How important is it to date a good Christian woman? specifically my pastor speaks of me only needing to marry in the church (he means Pentacostal/Apostolic). I'm wondering if its ok to date outside of the church? I'm hoping that when i do ever find someone she would atleast consider coming to church with me, but if she doesn't is that ok?
And as for her only being Pentacostal/Apostolic, its hard enough for me to find someone i DO like.
I'm just wondering if you ladies could give me some advice?
I just read what you wrote and it brought back memories...I got saved in that church. No make up, no jewelry and no pants...I still only wear a dress or skirt to church ..But I no longer feel like people who come to church in pants are not saved (joke)
When I first got saved I was 16 and my mom was an Avon rep so she bought me jewelry and I could wear a little make up. I went to church one Sunday and was told that demons would enter me from wearing make up and jewelry. Another time our chior was singing and I had on a long dress with my shoulders (not covered) and was asked to come out of the chior that night.

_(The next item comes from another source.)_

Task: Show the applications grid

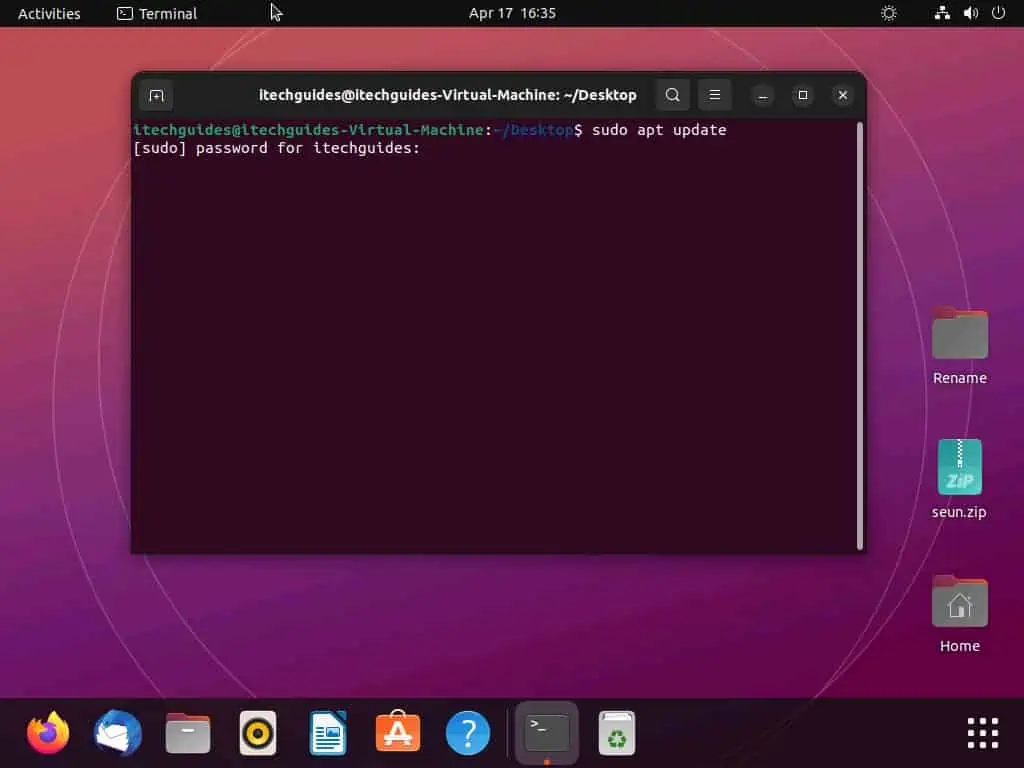Action: coord(983,733)
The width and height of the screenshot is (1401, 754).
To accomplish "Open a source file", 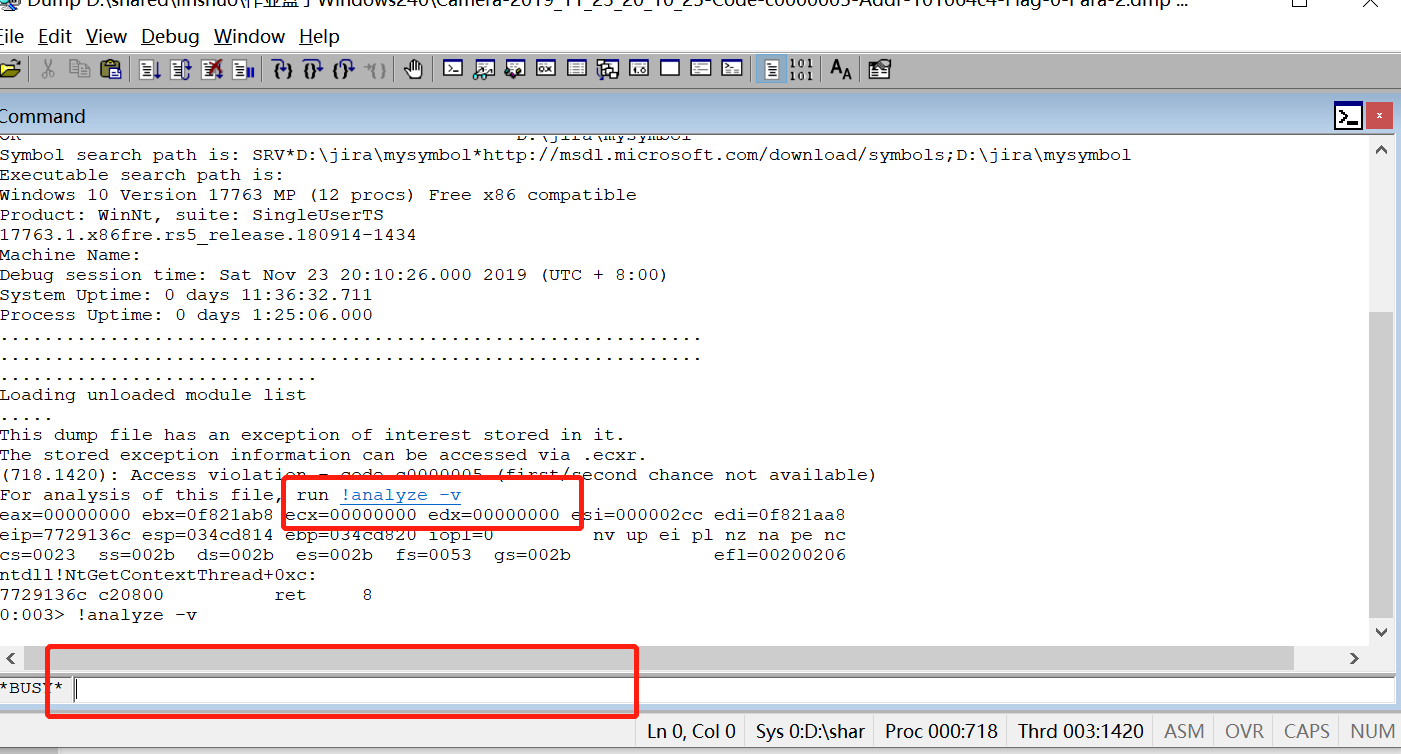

I could go on and on....I syill visit the church when I go home I love the people and the worship...I do not agree with everything but I do respect them and their worship...Holiness is God's standard of living for his people....That was drummed into us
i know this was ask a girl , but... it is important that you and your future wife are compatible, but as to different denominations it should not matter, if we as believers add extra requirements, that are outside the bible is that not adding to the word of god which is not good, we should be able to put aside our denominational difference for the sake of unity as Paul tells us in Ephesians 4 we need to seek unity, not denominations! a house divided against its self can not stand!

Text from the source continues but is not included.